Here's the trick to having a good classroom Halloween party: Get dads on your party committee. First of all, it's good to have a male presence in the classroom; it keeps kids on their toes. Second of all, the dads totally lack that Martha Stewart impulse which makes some folks use the annual Halloween party as a way to exorcise all their decorating demons. So we had tablecloths and balloons, but that was it for decorations, and it was great. Other classrooms were the Taj Mahals of Halloween. They were glorious, sumptuous, absolutely aflutter with Halloween spirit. But, you know, who has the time? Or the money? And if you're decorating on this level for the third grade Halloween party, what's the Sweet Sixteen going to be like? Outrageous. And silly.

So it was a good party. And later that day, at pick-up, Mr. B pulled me aside and said that the other third grade teachers spent the lunch hour moaning and groaning about how wild their kids had been, how out of control. His was the only classroom where the kids had had a rollicking good time, but didn't self-destruct. So the party was a success, all is well, and Halloween is done until next year. Thank goodness.

Okay, tune in tomorrow to read more scintillating tales! I'll be here--will you?

Tuesday, November 1, 2011

Crazy Idea

Will, taken a couple of weeks ago. He looks like a little boy in this picture with his rosy lips, but yesterday he turned nine. Nine!

I'm thinking about posting every day in November, just to do it. Just to see if I can do it. I've been very sporadic in my blogging this fall, and I haven't meant to be. It's just been that sort of fall so far. But now I'm ready to settle down. I don't have any travels, any school commitments, any anything except a life to live here on the homefront.

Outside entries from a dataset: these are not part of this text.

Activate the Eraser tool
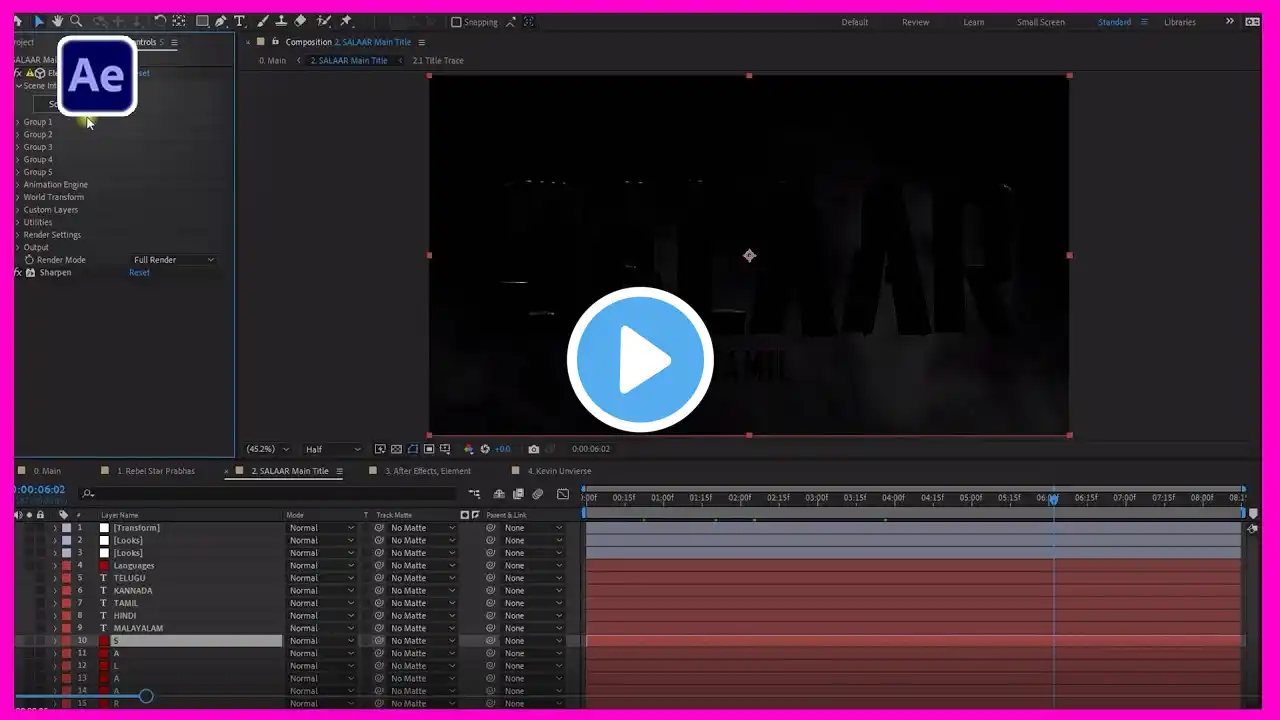The height and width of the screenshot is (720, 1280). pos(301,21)
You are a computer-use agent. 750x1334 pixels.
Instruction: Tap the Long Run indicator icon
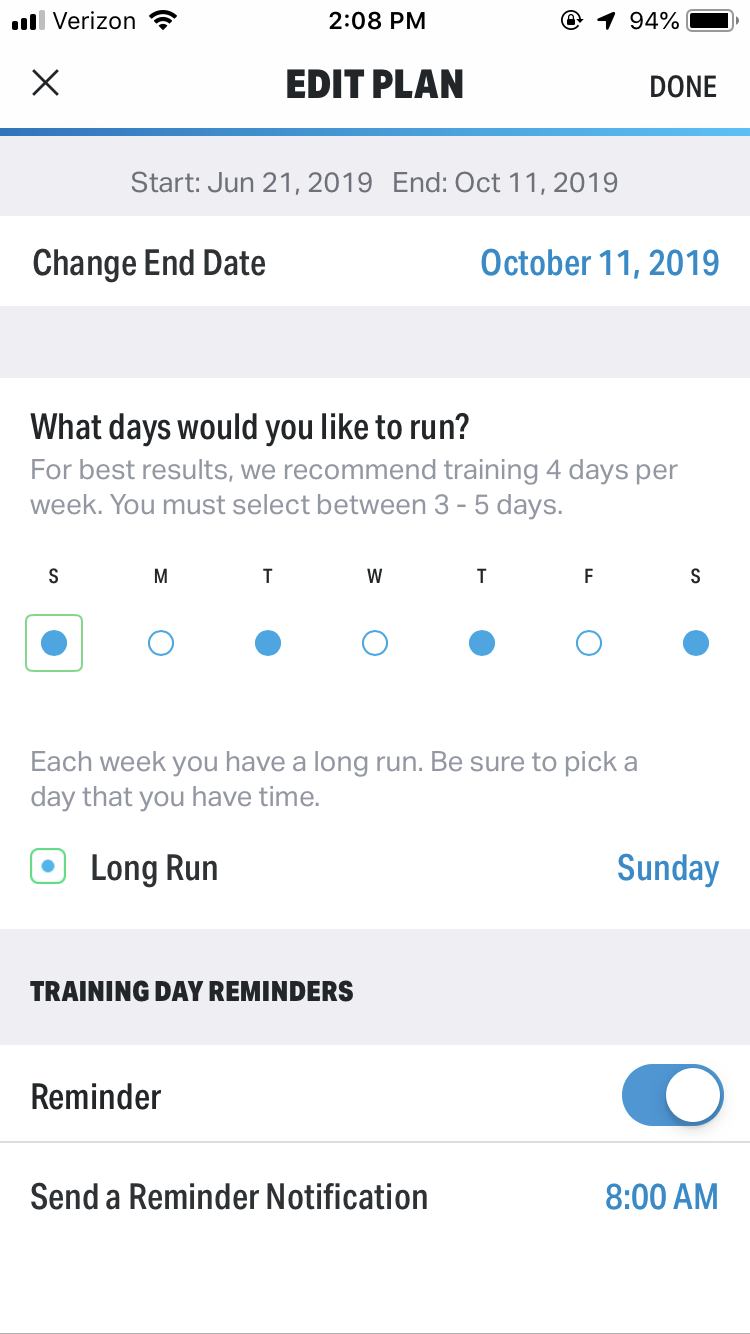48,867
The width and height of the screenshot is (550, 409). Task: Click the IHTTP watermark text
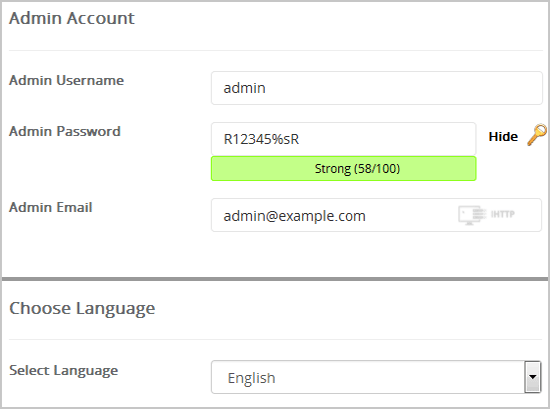[x=502, y=214]
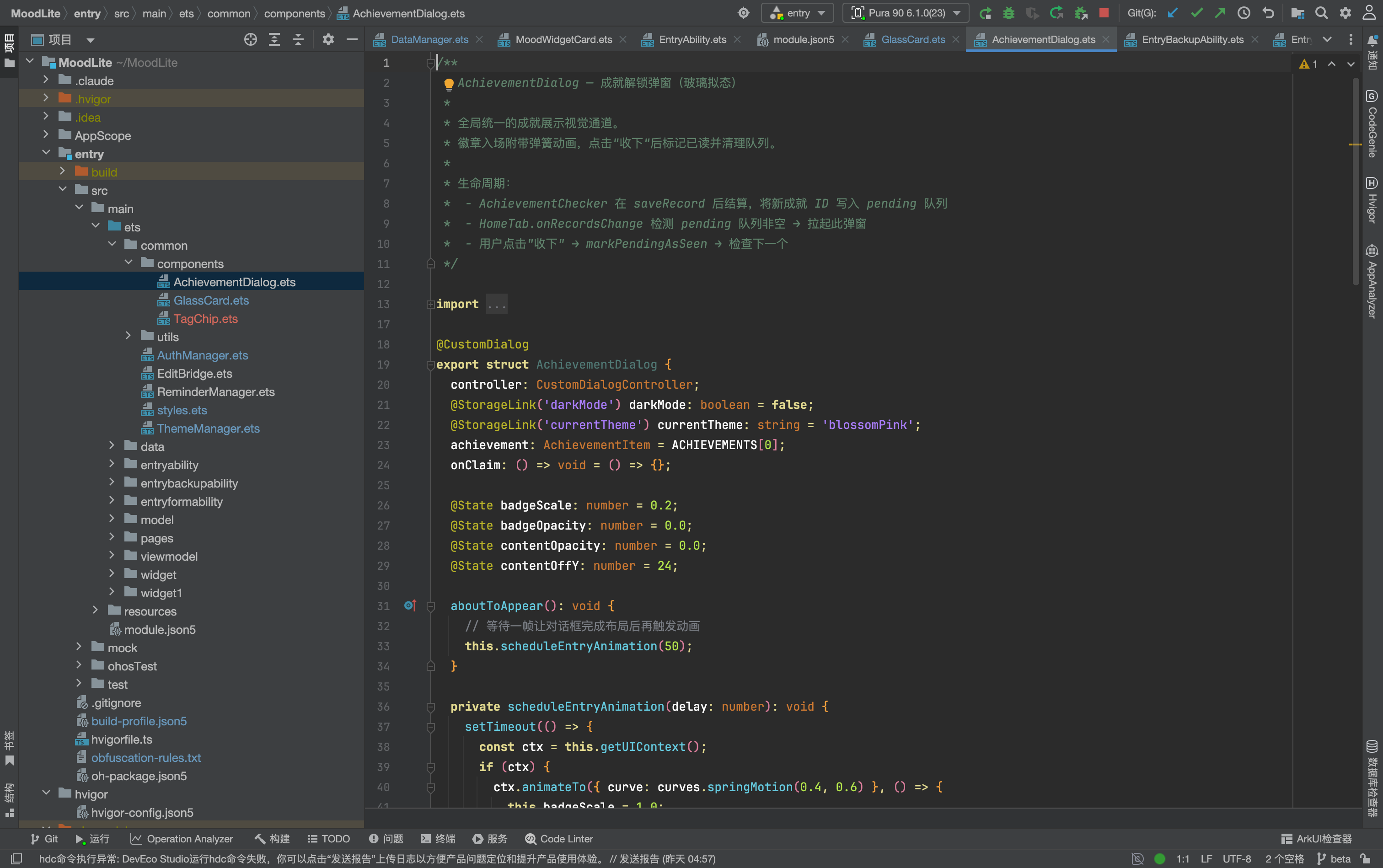Open the entry run configuration dropdown
Viewport: 1383px width, 868px height.
point(798,13)
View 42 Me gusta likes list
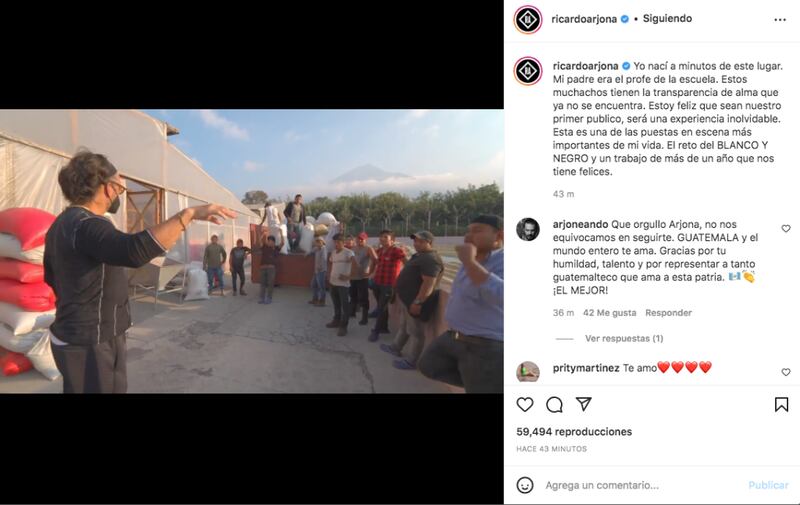This screenshot has height=505, width=800. 609,313
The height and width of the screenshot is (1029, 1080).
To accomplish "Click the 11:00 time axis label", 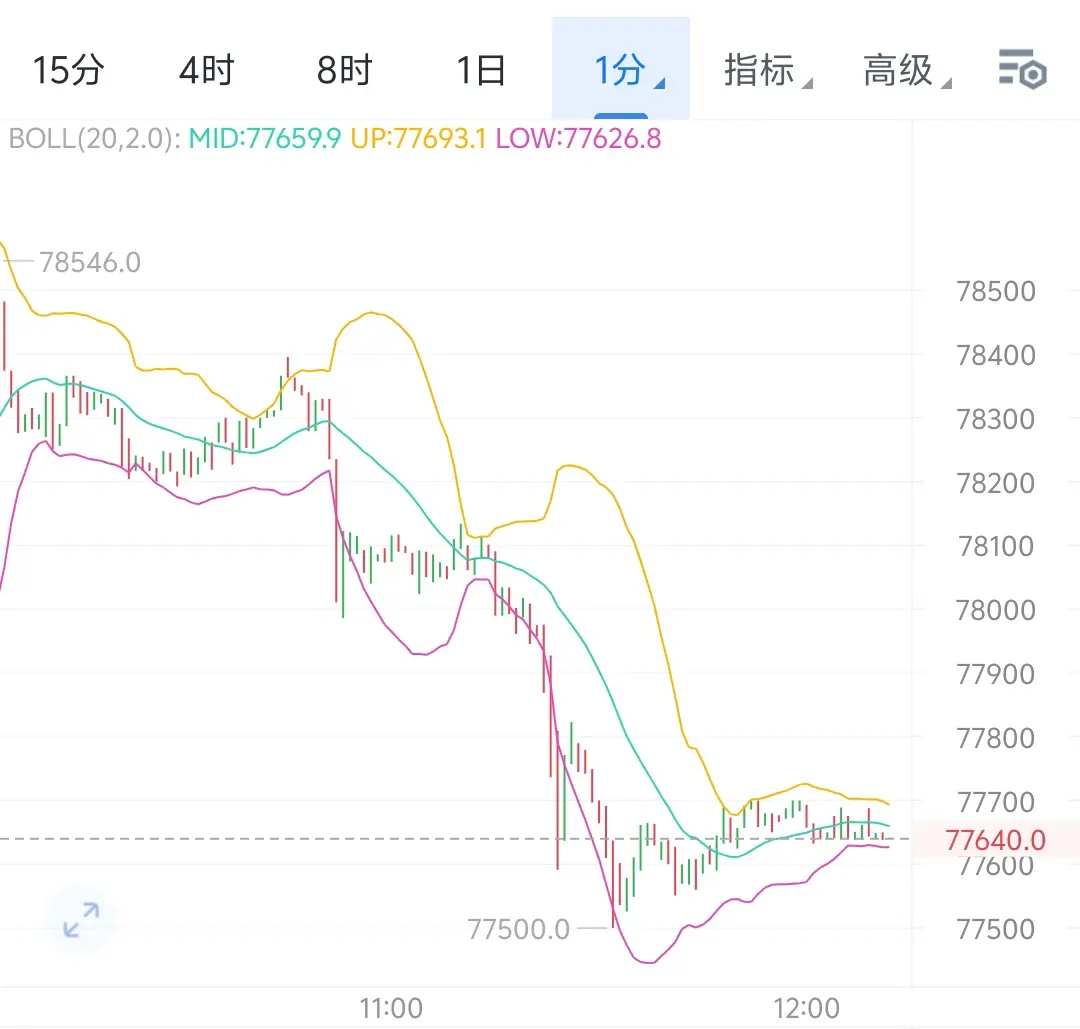I will 391,1008.
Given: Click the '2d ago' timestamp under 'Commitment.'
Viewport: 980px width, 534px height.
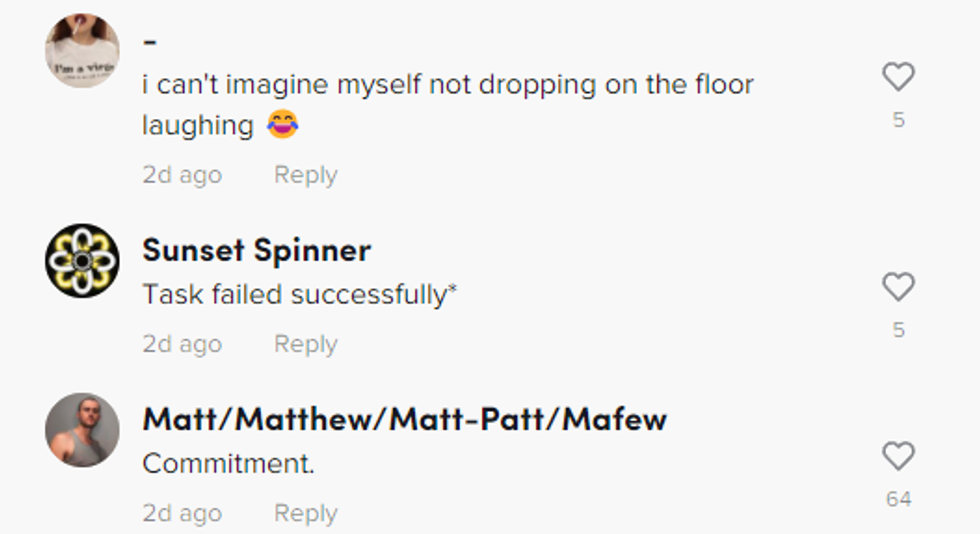Looking at the screenshot, I should (x=181, y=513).
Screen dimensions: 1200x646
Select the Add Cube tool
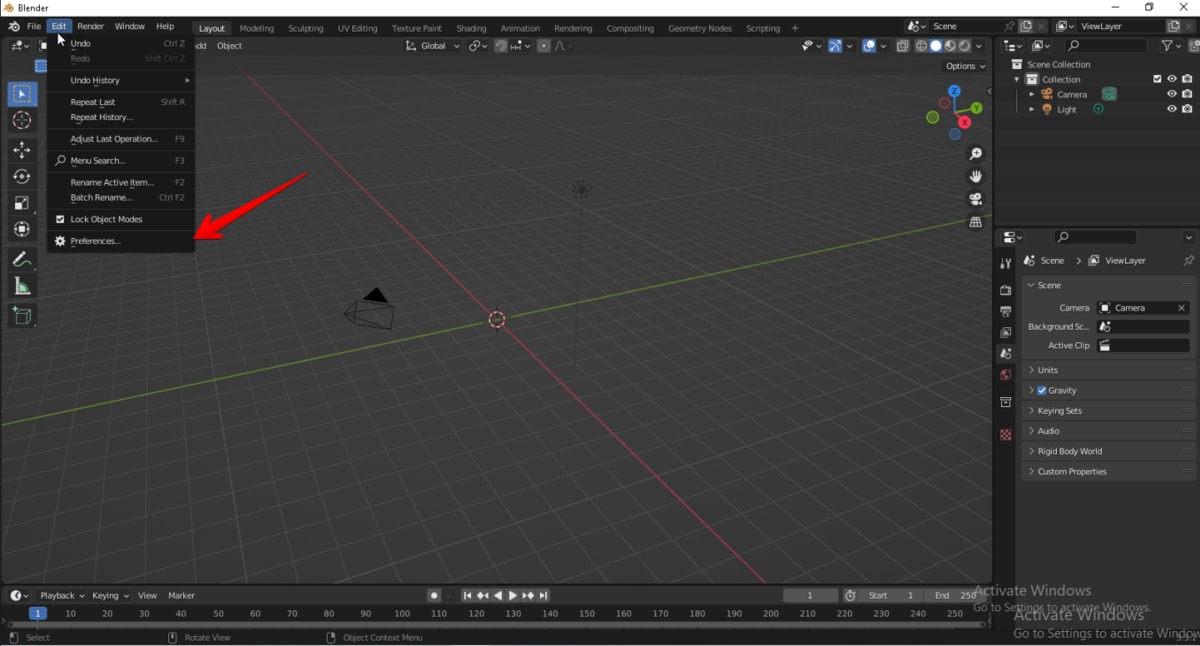pyautogui.click(x=21, y=315)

I've been going to the gym, so I could write about that. Mostly I work out on the elipticals and lift weights. I find the elipticals more or less boring after fifteen minutes, but I love weight-lifting. I find it very meditative, to breathe through my nose and pretend to be strong. The funny thing is that I have no upper-body strength whatsoever. I sit down at a machine and have to move the weight key to the lowest, lowest weight. Like, one-tenth of a pound or something. It makes me giggle. I'm like the before-picture in the old Charles Atlas ad, except chubby.

Or I could write about how we've decided to stay put in this house for the next ten years, even though we don't love it. We like it a lot, but it's not our dream house. Still, it's close to the boys' schools and we have nice neighbors and the only backyard in a twenty-mile radius that gets at least six hours of full sun a day in the summer. Woodsy around here, is what I'm saying. So I guess we better hunker down and get out the DIY manuals and start saving up for a new oven, as I have the worst oven in the developed world. Tiniest oven ever, and horrible for roasting things in. An Easy-Bake oven would be better.

Jack's report card comes home next week. That should provide fodder for several days' worth of blogging. I think it will be an eye-opener. I predict straight B's at best. But could it be worse? It might be. Stay tuned.

So let's give it a whirl. We'll see if I can do it. If I do, what's my prize? What will you give me if I blog every day for the month of November? Think about this. I think Angela should give me sausages, since her blog has essentially become sausage central. Pom Pom could give me a pixie. Jody could give me a sheep. Really, you all have something to offer. Let's make this blogging thing worthy my while!

Okay, I'm getting silly again. Back tomorrow with pictures of Will's quilt, which I finally finished. Amazing!